**The exercise**
Render every line of the items below as a Markdown table with two columns, Number and Item line, one row per line and blank lines omitted.

**Given information**
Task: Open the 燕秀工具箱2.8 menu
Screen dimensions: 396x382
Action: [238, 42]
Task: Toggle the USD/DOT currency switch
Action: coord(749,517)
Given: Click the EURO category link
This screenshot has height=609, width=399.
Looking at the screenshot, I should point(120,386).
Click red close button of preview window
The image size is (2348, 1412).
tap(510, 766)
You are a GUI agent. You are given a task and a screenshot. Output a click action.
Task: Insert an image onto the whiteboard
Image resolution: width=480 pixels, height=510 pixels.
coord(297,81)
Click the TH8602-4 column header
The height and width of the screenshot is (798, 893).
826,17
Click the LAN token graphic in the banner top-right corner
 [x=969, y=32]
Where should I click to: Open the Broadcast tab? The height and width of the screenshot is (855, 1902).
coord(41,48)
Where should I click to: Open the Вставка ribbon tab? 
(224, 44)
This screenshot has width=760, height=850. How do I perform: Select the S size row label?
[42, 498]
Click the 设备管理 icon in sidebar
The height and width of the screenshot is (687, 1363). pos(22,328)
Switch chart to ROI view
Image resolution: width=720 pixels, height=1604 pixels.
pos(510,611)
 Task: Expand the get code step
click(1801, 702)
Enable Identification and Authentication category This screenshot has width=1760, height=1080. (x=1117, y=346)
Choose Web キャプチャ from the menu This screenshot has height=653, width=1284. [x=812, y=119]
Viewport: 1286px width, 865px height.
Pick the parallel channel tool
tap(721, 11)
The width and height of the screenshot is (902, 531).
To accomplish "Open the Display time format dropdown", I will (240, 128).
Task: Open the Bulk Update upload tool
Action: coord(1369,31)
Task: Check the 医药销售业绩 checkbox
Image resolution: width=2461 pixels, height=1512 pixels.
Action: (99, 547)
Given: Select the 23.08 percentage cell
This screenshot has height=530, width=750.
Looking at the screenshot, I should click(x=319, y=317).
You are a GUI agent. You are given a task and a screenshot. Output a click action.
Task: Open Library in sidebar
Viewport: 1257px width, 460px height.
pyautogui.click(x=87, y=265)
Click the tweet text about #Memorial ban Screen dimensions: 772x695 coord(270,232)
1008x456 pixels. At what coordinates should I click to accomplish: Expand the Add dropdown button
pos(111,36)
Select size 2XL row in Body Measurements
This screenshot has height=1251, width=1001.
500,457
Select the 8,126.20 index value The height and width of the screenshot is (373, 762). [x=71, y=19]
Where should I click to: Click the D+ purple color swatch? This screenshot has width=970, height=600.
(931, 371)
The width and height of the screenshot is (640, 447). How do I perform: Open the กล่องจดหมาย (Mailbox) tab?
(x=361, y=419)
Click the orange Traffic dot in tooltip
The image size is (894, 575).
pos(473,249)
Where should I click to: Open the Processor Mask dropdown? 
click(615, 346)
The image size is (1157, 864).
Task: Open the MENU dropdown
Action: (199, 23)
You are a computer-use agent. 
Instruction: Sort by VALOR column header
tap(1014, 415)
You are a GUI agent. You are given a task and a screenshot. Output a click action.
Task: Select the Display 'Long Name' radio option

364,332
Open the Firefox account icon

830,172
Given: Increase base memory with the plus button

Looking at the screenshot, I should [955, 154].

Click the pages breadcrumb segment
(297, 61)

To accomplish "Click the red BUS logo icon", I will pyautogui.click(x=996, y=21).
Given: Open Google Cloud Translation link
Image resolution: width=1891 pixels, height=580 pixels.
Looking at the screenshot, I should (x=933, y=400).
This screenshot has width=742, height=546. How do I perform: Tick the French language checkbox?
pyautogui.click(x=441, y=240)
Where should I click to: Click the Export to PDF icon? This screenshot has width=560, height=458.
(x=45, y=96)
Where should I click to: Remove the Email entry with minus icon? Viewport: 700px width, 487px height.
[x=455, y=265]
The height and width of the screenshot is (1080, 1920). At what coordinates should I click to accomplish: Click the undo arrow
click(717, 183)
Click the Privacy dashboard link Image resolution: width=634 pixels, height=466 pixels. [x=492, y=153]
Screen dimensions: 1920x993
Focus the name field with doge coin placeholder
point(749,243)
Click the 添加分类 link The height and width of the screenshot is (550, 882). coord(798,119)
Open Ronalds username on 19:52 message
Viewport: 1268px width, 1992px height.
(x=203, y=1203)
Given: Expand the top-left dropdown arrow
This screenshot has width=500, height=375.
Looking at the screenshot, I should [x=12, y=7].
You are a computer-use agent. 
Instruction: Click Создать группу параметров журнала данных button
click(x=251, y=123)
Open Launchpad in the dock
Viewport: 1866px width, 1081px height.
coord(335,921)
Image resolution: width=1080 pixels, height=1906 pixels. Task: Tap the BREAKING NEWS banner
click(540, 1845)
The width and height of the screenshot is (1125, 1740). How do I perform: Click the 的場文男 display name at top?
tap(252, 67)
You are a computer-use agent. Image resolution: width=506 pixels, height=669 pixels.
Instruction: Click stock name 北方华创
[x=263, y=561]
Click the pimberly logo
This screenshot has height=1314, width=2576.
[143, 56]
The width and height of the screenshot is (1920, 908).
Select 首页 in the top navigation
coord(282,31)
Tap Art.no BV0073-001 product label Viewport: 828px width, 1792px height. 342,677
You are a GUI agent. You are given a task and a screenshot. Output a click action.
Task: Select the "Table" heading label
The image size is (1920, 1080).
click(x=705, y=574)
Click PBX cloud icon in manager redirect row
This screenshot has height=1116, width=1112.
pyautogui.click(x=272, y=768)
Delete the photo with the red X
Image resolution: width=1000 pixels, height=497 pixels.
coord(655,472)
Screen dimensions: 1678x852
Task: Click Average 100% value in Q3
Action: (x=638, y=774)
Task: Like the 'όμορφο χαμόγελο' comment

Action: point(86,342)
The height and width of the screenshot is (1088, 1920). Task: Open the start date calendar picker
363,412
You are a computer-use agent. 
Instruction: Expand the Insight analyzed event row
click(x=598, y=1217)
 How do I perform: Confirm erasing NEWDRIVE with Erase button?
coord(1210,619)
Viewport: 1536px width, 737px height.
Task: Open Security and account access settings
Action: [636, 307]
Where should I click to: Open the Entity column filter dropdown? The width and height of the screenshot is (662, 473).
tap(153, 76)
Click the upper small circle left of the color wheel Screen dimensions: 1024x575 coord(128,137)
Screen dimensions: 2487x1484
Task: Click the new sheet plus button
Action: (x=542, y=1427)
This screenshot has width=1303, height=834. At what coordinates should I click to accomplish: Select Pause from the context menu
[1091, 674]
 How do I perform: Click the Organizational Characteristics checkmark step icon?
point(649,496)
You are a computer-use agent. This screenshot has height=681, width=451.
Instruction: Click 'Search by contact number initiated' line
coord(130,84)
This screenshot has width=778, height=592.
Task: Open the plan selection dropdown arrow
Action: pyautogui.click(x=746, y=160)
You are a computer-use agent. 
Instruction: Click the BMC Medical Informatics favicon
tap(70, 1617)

**Written solution**
| Number | Item line |
|---|---|
| 1 | Task: Open the 燕秀工具箱2.8 menu |
| 2 | Screen dimensions: 396x382 |
| 3 | Action: [238, 42] |
| 4 | Task: Toggle the USD/DOT currency switch |
| 5 | Action: coord(749,517) |
| 6 | Given: Click the EURO category link |
| 7 | This screenshot has height=609, width=399. |
| 8 | Looking at the screenshot, I should point(120,386). |
| 9 | Click red close button of preview window |
| 10 | The image size is (2348, 1412). |
| 11 | tap(510, 766) |
| 12 | You are a GUI agent. You are given a task and a screenshot. Output a click action. |
| 13 | Task: Insert an image onto the whiteboard |
| 14 | Image resolution: width=480 pixels, height=510 pixels. |
| 15 | coord(297,81) |
| 16 | Click the TH8602-4 column header |
| 17 | The height and width of the screenshot is (798, 893). |
| 18 | 826,17 |
| 19 | Click the LAN token graphic in the banner top-right corner |
| 20 |  [x=969, y=32] |
| 21 | Where should I click to: Open the Broadcast tab? The height and width of the screenshot is (855, 1902). |
| 22 | coord(41,48) |
| 23 | Where should I click to: Open the Вставка ribbon tab?  |
| 24 | (224, 44) |
| 25 | This screenshot has width=760, height=850. How do I perform: Select the S size row label? |
| 26 | [42, 498] |
| 27 | Click the 设备管理 icon in sidebar |
| 28 | The height and width of the screenshot is (687, 1363). pos(22,328) |
| 29 | Switch chart to ROI view |
| 30 | Image resolution: width=720 pixels, height=1604 pixels. |
| 31 | pos(510,611) |
| 32 |  Task: Expand the get code step |
| 33 | click(1801, 702) |
| 34 | Enable Identification and Authentication category This screenshot has width=1760, height=1080. (x=1117, y=346) |
| 35 | Choose Web キャプチャ from the menu This screenshot has height=653, width=1284. [x=812, y=119] |
| 36 | Viewport: 1286px width, 865px height. |
| 37 | Pick the parallel channel tool |
| 38 | tap(721, 11) |
| 39 | The width and height of the screenshot is (902, 531). |
| 40 | To accomplish "Open the Display time format dropdown", I will (240, 128). |
| 41 | Task: Open the Bulk Update upload tool |
| 42 | Action: coord(1369,31) |
| 43 | Task: Check the 医药销售业绩 checkbox |
| 44 | Image resolution: width=2461 pixels, height=1512 pixels. |
| 45 | Action: (99, 547) |
| 46 | Given: Select the 23.08 percentage cell |
| 47 | This screenshot has height=530, width=750. |
| 48 | Looking at the screenshot, I should click(x=319, y=317). |
| 49 | You are a GUI agent. You are given a task and a screenshot. Output a click action. |
| 50 | Task: Open Library in sidebar |
| 51 | Viewport: 1257px width, 460px height. |
| 52 | pyautogui.click(x=87, y=265) |
| 53 | Click the tweet text about #Memorial ban Screen dimensions: 772x695 coord(270,232) |
| 54 | 1008x456 pixels. At what coordinates should I click to accomplish: Expand the Add dropdown button |
| 55 | pos(111,36) |
| 56 | Select size 2XL row in Body Measurements |
| 57 | This screenshot has height=1251, width=1001. |
| 58 | 500,457 |
| 59 | Select the 8,126.20 index value The height and width of the screenshot is (373, 762). [x=71, y=19] |
| 60 | Where should I click to: Click the D+ purple color swatch? This screenshot has width=970, height=600. |
| 61 | (931, 371) |
| 62 | The width and height of the screenshot is (640, 447). How do I perform: Open the กล่องจดหมาย (Mailbox) tab? |
| 63 | (x=361, y=419) |
| 64 | Click the orange Traffic dot in tooltip |
| 65 | The image size is (894, 575). |
| 66 | pos(473,249) |
| 67 | Where should I click to: Open the Processor Mask dropdown?  |
| 68 | click(615, 346) |
| 69 | The image size is (1157, 864). |
| 70 | Task: Open the MENU dropdown |
| 71 | Action: (199, 23) |
| 72 | You are a computer-use agent.  |
| 73 | Instruction: Sort by VALOR column header |
| 74 | tap(1014, 415) |
| 75 | You are a GUI agent. You are given a task and a screenshot. Output a click action. |
| 76 | Task: Select the Display 'Long Name' radio option |
| 77 | 364,332 |
| 78 | Open the Firefox account icon |
| 79 | 830,172 |
| 80 | Given: Increase base memory with the plus button |
| 81 | Looking at the screenshot, I should [955, 154]. |
| 82 | Click the pages breadcrumb segment |
| 83 | (297, 61) |
| 84 | To accomplish "Click the red BUS logo icon", I will pyautogui.click(x=996, y=21). |
| 85 | Given: Open Google Cloud Translation link |
| 86 | Image resolution: width=1891 pixels, height=580 pixels. |
| 87 | Looking at the screenshot, I should (x=933, y=400). |
| 88 | This screenshot has width=742, height=546. How do I perform: Tick the French language checkbox? |
| 89 | pyautogui.click(x=441, y=240) |
| 90 | Where should I click to: Click the Export to PDF icon? This screenshot has width=560, height=458. |
| 91 | (x=45, y=96) |
| 92 | Where should I click to: Remove the Email entry with minus icon? Viewport: 700px width, 487px height. |
| 93 | [x=455, y=265] |
| 94 | The height and width of the screenshot is (1080, 1920). At what coordinates should I click to accomplish: Click the undo arrow |
| 95 | click(717, 183) |
| 96 | Click the Privacy dashboard link Image resolution: width=634 pixels, height=466 pixels. [x=492, y=153] |
| 97 | Screen dimensions: 1920x993 |
| 98 | Focus the name field with doge coin placeholder |
| 99 | point(749,243) |
| 100 | Click the 添加分类 link The height and width of the screenshot is (550, 882). coord(798,119) |
| 101 | Open Ronalds username on 19:52 message |
| 102 | Viewport: 1268px width, 1992px height. |
| 103 | (x=203, y=1203) |
| 104 | Given: Expand the top-left dropdown arrow |
| 105 | This screenshot has width=500, height=375. |
| 106 | Looking at the screenshot, I should [x=12, y=7]. |
| 107 | You are a computer-use agent.  |
| 108 | Instruction: Click Создать группу параметров журнала данных button |
| 109 | click(x=251, y=123) |
| 110 | Open Launchpad in the dock |
| 111 | Viewport: 1866px width, 1081px height. |
| 112 | coord(335,921) |
| 113 | Image resolution: width=1080 pixels, height=1906 pixels. Task: Tap the BREAKING NEWS banner |
| 114 | click(540, 1845) |
| 115 | The width and height of the screenshot is (1125, 1740). How do I perform: Click the 的場文男 display name at top? |
| 116 | tap(252, 67) |
| 117 | You are a computer-use agent. Image resolution: width=506 pixels, height=669 pixels. |
| 118 | Instruction: Click stock name 北方华创 |
| 119 | [x=263, y=561] |
| 120 | Click the pimberly logo |
| 121 | This screenshot has height=1314, width=2576. |
| 122 | [143, 56] |
| 123 | The width and height of the screenshot is (1920, 908). |
| 124 | Select 首页 in the top navigation |
| 125 | coord(282,31) |
| 126 | Tap Art.no BV0073-001 product label Viewport: 828px width, 1792px height. 342,677 |
| 127 | You are a GUI agent. You are given a task and a screenshot. Output a click action. |
| 128 | Task: Select the "Table" heading label |
| 129 | The image size is (1920, 1080). |
| 130 | click(x=705, y=574) |
| 131 | Click PBX cloud icon in manager redirect row |
| 132 | This screenshot has height=1116, width=1112. |
| 133 | pyautogui.click(x=272, y=768) |
| 134 | Delete the photo with the red X |
| 135 | Image resolution: width=1000 pixels, height=497 pixels. |
| 136 | coord(655,472) |
| 137 | Screen dimensions: 1678x852 |
| 138 | Task: Click Average 100% value in Q3 |
| 139 | Action: (x=638, y=774) |
| 140 | Task: Like the 'όμορφο χαμόγελο' comment |
| 141 | Action: point(86,342) |
| 142 | The height and width of the screenshot is (1088, 1920). Task: Open the start date calendar picker |
| 143 | 363,412 |
| 144 | You are a computer-use agent.  |
| 145 | Instruction: Expand the Insight analyzed event row |
| 146 | click(x=598, y=1217) |
| 147 |  How do I perform: Confirm erasing NEWDRIVE with Erase button? |
| 148 | coord(1210,619) |
| 149 | Viewport: 1536px width, 737px height. |
| 150 | Task: Open Security and account access settings |
| 151 | Action: [636, 307] |
| 152 | Where should I click to: Open the Entity column filter dropdown? The width and height of the screenshot is (662, 473). |
| 153 | tap(153, 76) |
| 154 | Click the upper small circle left of the color wheel Screen dimensions: 1024x575 coord(128,137) |
| 155 | Screen dimensions: 2487x1484 |
| 156 | Task: Click the new sheet plus button |
| 157 | Action: (x=542, y=1427) |
| 158 | This screenshot has width=1303, height=834. At what coordinates should I click to accomplish: Select Pause from the context menu |
| 159 | [1091, 674] |
| 160 |  How do I perform: Click the Organizational Characteristics checkmark step icon? |
| 161 | point(649,496) |
| 162 | You are a computer-use agent. This screenshot has height=681, width=451. |
| 163 | Instruction: Click 'Search by contact number initiated' line |
| 164 | coord(130,84) |
| 165 | This screenshot has width=778, height=592. |
| 166 | Task: Open the plan selection dropdown arrow |
| 167 | Action: pyautogui.click(x=746, y=160) |
| 168 | You are a computer-use agent.  |
| 169 | Instruction: Click the BMC Medical Informatics favicon |
| 170 | tap(70, 1617) |